Siem Reap residents have expressed conflicting views as work starts on the $150 million construction of 38 new roads in Siem Reap province, causing business owners to have to demolish parts of their property or close their businesses entirely.
People are compelled to dismantle terraces, awnings and other structures in Siem Reap to make way for road expansions. For some, this will mean tearing down large chunks of their homes and businesses they say they have rights and titles to and on which they depend to earn their livelihood.
While there have been no report of protests, residents say they did not have much time to clear space for the road expansion works, after the government gave notice on September 23.
Reports from some local business owners are that the area now looks like a ‘war zone’ and that the government has chosen the wrong time to go ahead with the project as businesses are already struggling due to the COVID-19 pandemic.
One business that has had to close completely is Jaya House, an award-winning hotel that unfortunately finds itself in the way of construction.
Its Managing Director, Christian de Boer said in a statement: “In accordance with the government instructions to beautify Siem Reap, the road in front of our hotel will be expanded and widened.”
“The project is inclusive of a cycling lane and footpath which is fantastic. Unfortunately, this also results in the loss of space for Jaya House River Park, Siem Reap and our driveway amongst other areas. Given the deadline, which we will, of course, adhere to, we see no other choice but to close our hotel and re-think the Jaya House experience.”
Other small business owners such as street corner coffee shops and tuk-tuk bars also have to close down their businesses because of the situation, causing them to lose their livelihoods.
However, not all businesses are having to close as most businesses are just dismantling parts of their property to adhere to deadlines set out by the government.
Residents have stressed that this is at a time when people do not have a lot of disposable money to pay for construction work. Other residents have brought up the possibility of crime rates going up as many properties are having to take down the gates that protect their properties.

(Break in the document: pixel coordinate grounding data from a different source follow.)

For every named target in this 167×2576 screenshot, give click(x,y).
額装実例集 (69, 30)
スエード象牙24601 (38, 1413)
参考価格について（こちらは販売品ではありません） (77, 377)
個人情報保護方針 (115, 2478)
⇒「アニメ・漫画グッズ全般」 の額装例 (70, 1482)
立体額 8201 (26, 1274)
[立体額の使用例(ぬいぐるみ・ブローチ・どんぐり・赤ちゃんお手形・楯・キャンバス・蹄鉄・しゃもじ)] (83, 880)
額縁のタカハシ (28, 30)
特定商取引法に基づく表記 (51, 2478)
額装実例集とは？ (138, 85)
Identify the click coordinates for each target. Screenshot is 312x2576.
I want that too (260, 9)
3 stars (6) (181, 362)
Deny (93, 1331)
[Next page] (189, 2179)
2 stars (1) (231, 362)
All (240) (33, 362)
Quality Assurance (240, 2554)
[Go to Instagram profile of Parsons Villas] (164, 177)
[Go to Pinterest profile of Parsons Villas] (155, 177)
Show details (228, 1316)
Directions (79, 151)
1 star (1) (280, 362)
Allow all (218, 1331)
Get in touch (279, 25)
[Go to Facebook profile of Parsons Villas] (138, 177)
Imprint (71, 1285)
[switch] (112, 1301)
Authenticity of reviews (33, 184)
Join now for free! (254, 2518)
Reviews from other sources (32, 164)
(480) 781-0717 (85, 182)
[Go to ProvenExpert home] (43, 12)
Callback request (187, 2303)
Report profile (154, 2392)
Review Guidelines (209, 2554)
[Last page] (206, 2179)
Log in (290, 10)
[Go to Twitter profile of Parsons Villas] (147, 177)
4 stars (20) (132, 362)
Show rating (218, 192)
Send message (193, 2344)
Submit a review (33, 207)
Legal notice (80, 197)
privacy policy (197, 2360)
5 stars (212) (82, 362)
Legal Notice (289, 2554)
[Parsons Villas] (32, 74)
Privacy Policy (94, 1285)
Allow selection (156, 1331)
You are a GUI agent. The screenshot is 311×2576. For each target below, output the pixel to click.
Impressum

Some residents have made their opinion clear on social media with some comparing the situation to ‘the next Sihanoukville’.
Opinions do seem to be mixed though as other residents have expressed gratitude for being able to have used the land.
Ahmed Raees, owner of a restaurant named Wine O’clock said: “In November 2019 we received an official-looking letter about the land. We saw our neighbours start to remove awnings and outside seating so we removed our outside terrace. A month or so passed and nothing happened so we rebuilt the terrace as it generates a lot of income. Then recently we saw construction start. It has been very challenging for us, but we like to look at it differently than other businesses that have been complaining.”
“For us, we see it as a blessing that we’ve been allowed to run a part of our restaurant on state-owned property. We are very thankful to the government for the time that we have had. The only problem is it happened too fast. However, we see a bright future with a slightly smaller café but a beautifully finished road.”
Other residents have argued that now is the time to do the work as Siem Reap is seeing a lot fewer tourists.
Siem Reaps provincial hall spokesperson Sok Thol said it was a good time for the expansions because there were not many tourists now, as such works will not hinder them.
“When they come back, we will already be done,” Thol said.